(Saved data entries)
-------

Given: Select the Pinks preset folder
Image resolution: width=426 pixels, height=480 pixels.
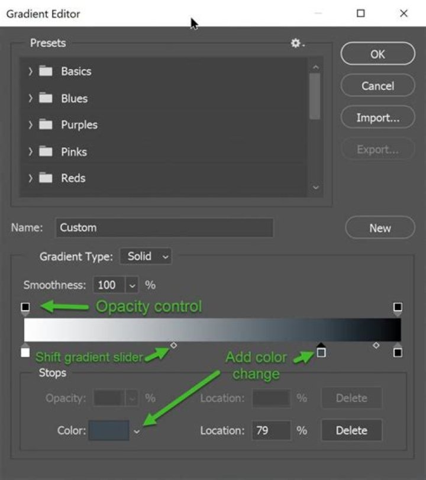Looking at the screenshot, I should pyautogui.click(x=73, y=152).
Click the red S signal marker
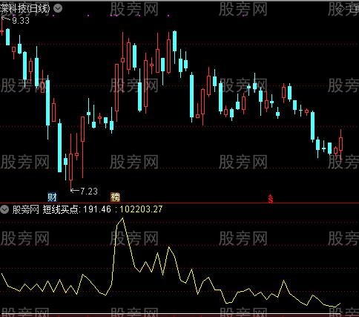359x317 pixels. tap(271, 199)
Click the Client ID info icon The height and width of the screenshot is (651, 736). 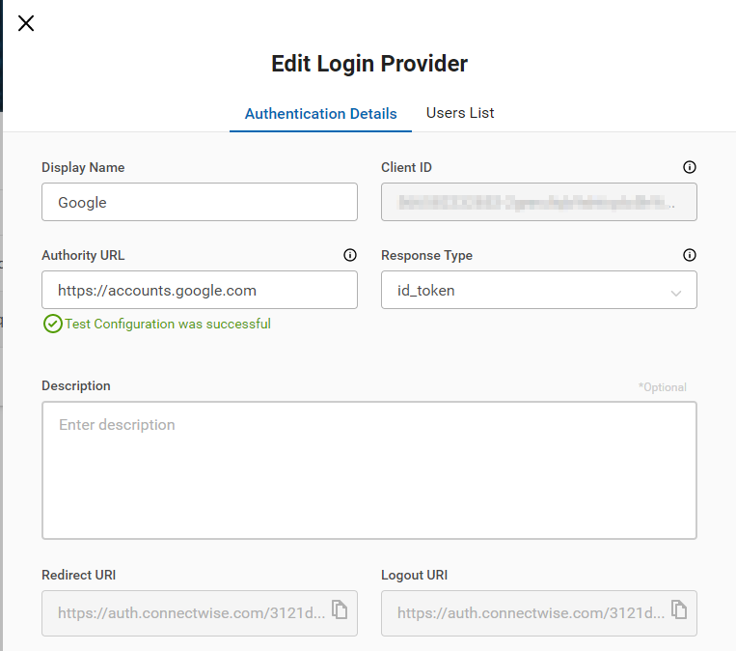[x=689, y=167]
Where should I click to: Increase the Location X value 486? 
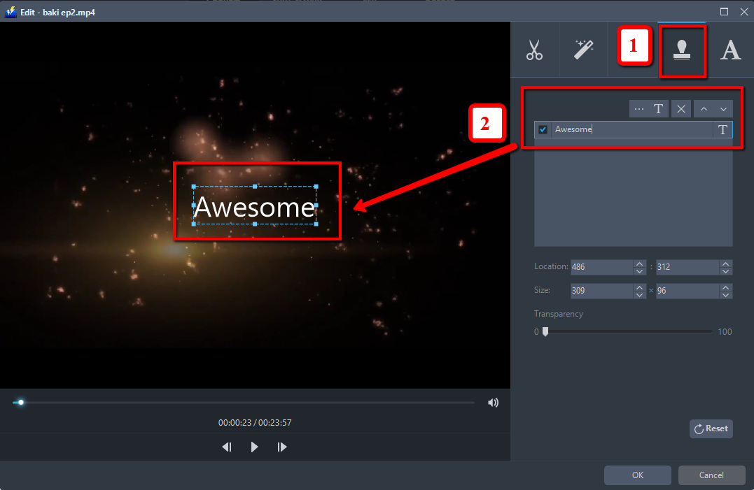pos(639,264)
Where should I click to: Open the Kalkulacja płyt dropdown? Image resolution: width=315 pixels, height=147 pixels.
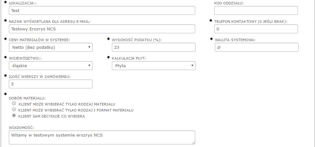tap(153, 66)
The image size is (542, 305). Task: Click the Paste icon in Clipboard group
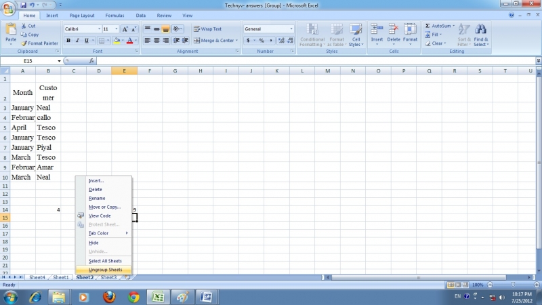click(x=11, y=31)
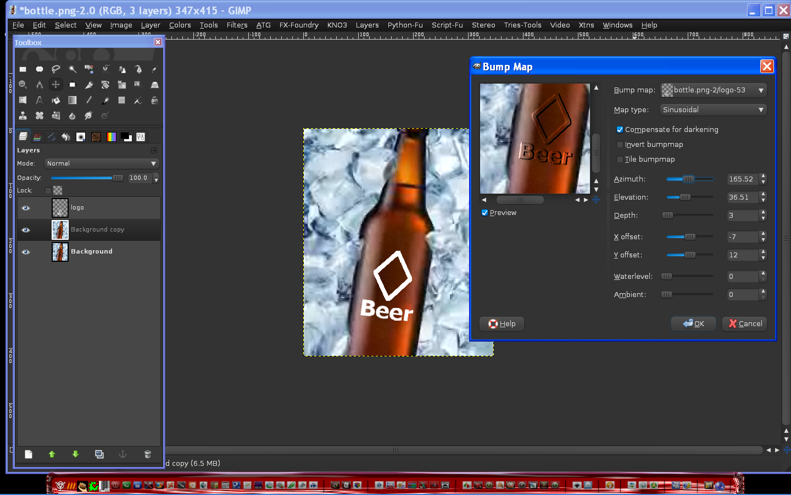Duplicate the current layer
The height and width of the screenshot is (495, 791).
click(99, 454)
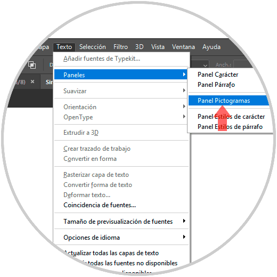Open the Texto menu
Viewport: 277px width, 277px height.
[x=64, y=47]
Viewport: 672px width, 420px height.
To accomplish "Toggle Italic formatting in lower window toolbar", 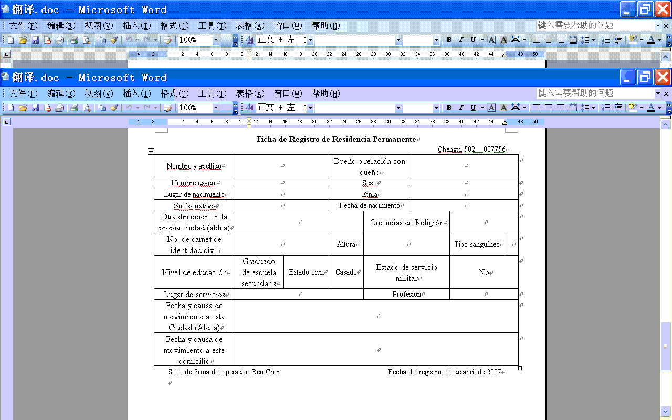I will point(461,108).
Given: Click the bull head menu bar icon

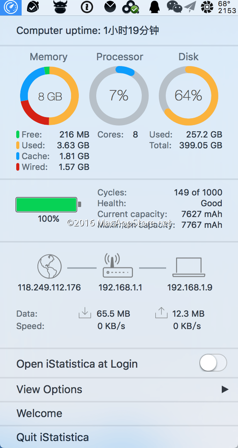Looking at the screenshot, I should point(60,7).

-------

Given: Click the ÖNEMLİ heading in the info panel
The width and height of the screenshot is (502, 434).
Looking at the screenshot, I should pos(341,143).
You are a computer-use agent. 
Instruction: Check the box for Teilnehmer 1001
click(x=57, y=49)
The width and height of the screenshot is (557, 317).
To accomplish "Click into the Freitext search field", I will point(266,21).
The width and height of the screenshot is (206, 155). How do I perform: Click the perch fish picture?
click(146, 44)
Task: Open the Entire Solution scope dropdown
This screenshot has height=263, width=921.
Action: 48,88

-------

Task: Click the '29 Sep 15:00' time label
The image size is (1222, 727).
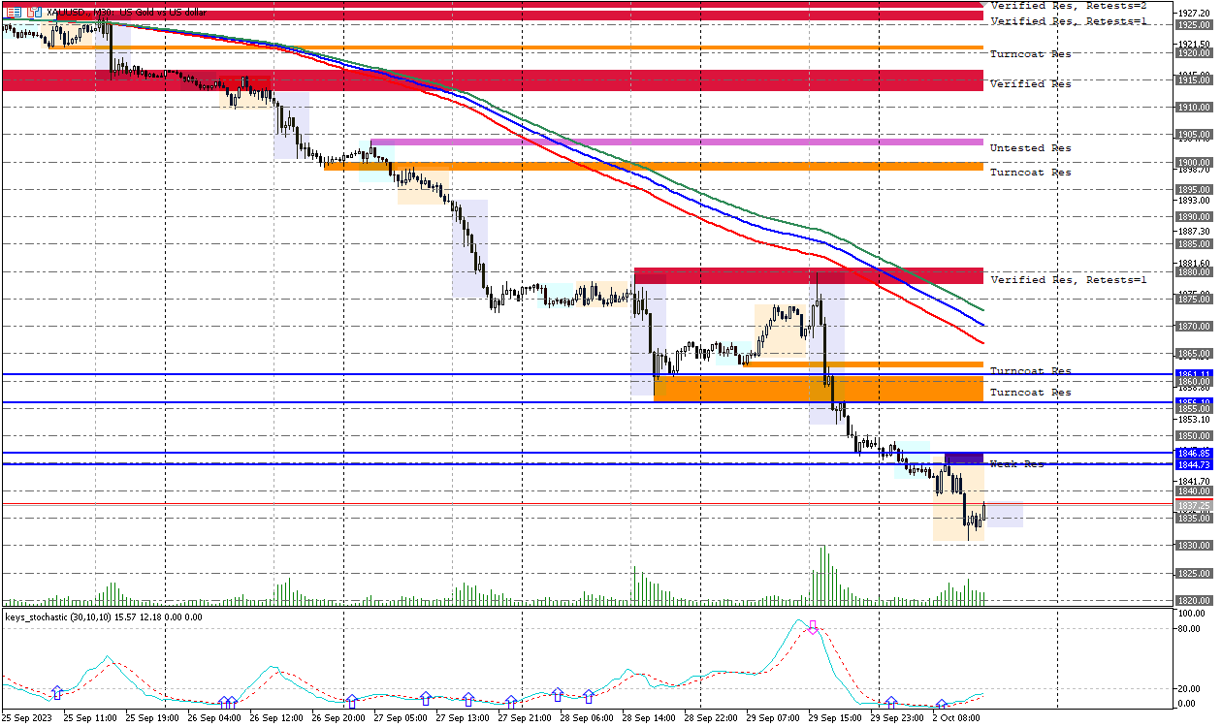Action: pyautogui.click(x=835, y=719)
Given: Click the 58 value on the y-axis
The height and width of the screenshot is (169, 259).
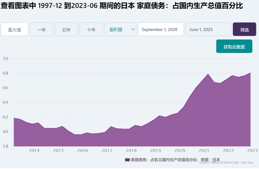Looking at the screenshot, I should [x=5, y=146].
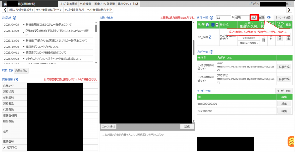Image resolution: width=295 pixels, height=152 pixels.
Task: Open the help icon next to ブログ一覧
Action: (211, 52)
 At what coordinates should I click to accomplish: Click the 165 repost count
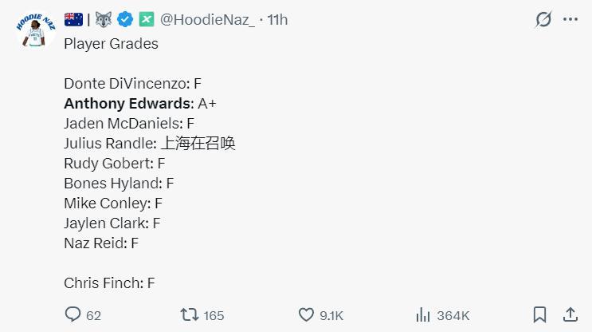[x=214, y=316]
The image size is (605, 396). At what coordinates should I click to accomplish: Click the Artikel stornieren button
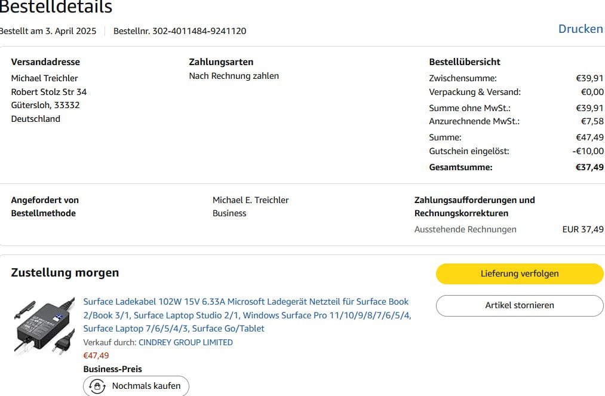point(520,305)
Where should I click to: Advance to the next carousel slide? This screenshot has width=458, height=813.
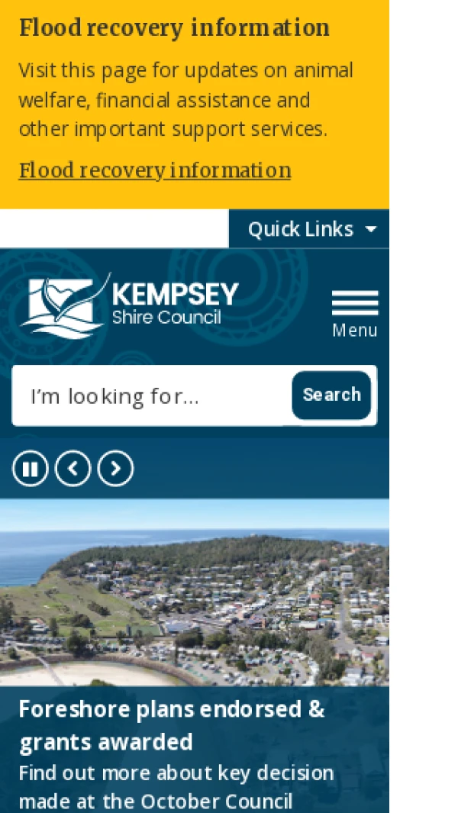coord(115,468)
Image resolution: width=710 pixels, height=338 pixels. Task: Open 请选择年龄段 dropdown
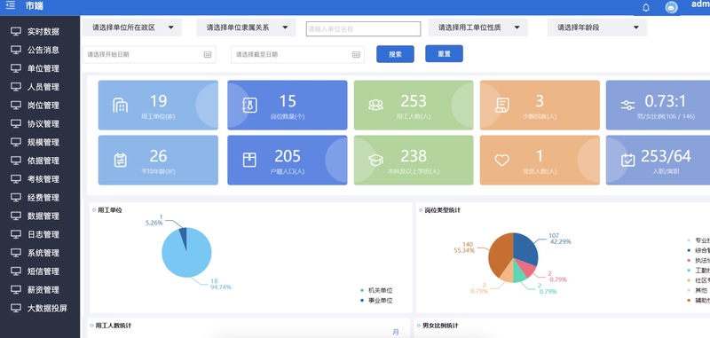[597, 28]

-------

▸ **PROBLEM TO WORK ON**: Both end lines included, restate word for word the lines above from the line with "Given: Click the ÖNEMLİ" to the line with "The width and height of the screenshot is (557, 317).", and nothing else.

▸ **RESPONSE BOX**:
Given: Click the ÖNEMLİ heading in the info panel
The width and height of the screenshot is (502, 434).
Looking at the screenshot, I should pos(341,143).
You are a computer-use agent. 
Instruction: Check the box for Teilnehmer 1001
click(x=57, y=49)
The width and height of the screenshot is (557, 317).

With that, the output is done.